History of the Peloponnesian War

Thucydides

Thucydides, Vol. 1-4. Smith, Charles Foster, translator. London and Cambridge, MA: Heinemann and Harvard University Press, 1919-1923.

And it was, as I think, because Agamemnon surpassed in power the princes of his time that he was able to assemble his fleet, and not so much because Helen's suitors, whom he led, were bound by oath to Tyndareus.[*](According to the post-Homeric legend, all who paid their court to Helen engaged to defend the man of her choice against all wrong. cf. Isoc. 10.40; Paus. 3.20. 9; 3.10.9.)

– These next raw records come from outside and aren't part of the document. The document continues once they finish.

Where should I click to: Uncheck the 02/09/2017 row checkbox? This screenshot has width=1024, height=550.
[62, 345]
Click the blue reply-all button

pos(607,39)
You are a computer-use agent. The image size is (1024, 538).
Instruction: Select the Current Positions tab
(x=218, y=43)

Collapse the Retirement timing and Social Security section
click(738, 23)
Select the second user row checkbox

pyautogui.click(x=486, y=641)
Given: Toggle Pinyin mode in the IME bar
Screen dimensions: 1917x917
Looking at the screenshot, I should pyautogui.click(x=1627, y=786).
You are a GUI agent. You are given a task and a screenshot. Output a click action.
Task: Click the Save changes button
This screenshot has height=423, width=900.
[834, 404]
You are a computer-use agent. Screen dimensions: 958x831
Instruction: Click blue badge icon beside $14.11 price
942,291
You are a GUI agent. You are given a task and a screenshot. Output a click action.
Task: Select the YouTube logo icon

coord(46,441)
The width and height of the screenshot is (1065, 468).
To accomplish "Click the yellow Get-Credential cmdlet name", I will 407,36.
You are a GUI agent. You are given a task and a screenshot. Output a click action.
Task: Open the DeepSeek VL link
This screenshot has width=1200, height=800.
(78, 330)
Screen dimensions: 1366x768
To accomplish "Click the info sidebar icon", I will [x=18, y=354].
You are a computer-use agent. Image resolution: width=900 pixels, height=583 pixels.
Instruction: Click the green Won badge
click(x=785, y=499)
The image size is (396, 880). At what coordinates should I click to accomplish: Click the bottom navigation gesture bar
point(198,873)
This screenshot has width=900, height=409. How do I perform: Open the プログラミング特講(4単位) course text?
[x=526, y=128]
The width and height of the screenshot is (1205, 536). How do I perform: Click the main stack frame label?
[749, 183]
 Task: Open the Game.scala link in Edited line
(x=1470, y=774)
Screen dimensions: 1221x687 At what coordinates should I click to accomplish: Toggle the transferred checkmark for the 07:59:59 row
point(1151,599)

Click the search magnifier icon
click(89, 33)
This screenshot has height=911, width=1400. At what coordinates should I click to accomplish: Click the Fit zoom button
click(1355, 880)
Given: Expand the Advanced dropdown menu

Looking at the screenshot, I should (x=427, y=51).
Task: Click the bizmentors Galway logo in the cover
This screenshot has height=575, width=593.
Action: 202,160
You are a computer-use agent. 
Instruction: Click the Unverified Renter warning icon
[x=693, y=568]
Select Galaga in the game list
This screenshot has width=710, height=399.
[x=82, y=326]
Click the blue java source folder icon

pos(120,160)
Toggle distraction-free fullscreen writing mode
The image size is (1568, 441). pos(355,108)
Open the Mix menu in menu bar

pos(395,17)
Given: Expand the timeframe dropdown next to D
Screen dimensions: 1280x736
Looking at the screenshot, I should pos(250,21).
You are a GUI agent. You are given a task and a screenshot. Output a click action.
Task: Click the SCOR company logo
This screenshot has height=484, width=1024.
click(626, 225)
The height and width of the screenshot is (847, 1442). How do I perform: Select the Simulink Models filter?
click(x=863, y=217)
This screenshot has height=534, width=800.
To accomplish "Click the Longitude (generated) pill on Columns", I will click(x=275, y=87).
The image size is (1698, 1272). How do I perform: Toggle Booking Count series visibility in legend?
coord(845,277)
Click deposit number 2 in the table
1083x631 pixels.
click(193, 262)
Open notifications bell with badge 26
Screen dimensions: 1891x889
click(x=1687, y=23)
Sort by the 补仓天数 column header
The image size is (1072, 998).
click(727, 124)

It is said, furthermore, by those of the Peloponnesians who have received the clearest traditional accounts from men of former times, that it was by means of the great wealth which he brought with him from Asia into the midst of a poor people that Pelops first acquired power, and, consequently, stranger though he was, gave his name to the country, and that yet greater things fell to the lot of his descendants. For when Eurystheus set out on the expedition that resulted in his death in Attica at the hands of the Heracleidae, Atreus, his mother's brother, who chanced to have been banished by his father for the death of Chrysippus,[*](Chrysippus, his half-brother, son of Pelops and Axioche, was killed by Atreus and Thyestes at the instance of their mother Hippodameia.) was intrusted by Eurystheus with Mycenae and the sovereignty because he was a kinsman; and when Eurystheus did not return, Atreus, in accordance with the wish of the Mycenaeans, who feared the Heracleidae, and because he seemed to be a man of power and had won the favour of the multitude, received the sovereignty over the Mycenaeans and all who were under the sway of Eurystheus. And so the house of Pelops became greater than the house of Perseus.

And it was, I think, because Agamemnon had inherited all this, and at the same time had become strong in naval power beyond the rest, that he was able to collect his armament, not so much by favour as by fear, and so to make the expedition.

For it is clear that he himself brought the greatest number of ships, and that he had others with which to supply the Arcadians,[*](cf. Homer, Il. 2.576 and 612.) as Homer testifies, if he is sufficient witness for anyone. And he says, in the account of the delivery of the sceptre,[*](cf. Homer, Il. 2.101-109.) that Agamemnon "ruled over many islands and all Argos." Now, if he had not had something of a fleet, he could not, as he lived on the mainland, have been lord of any islands except those on the coast, and these would not be "many." And it is from this expedition that we must judge by conjecture what the situation was before that time.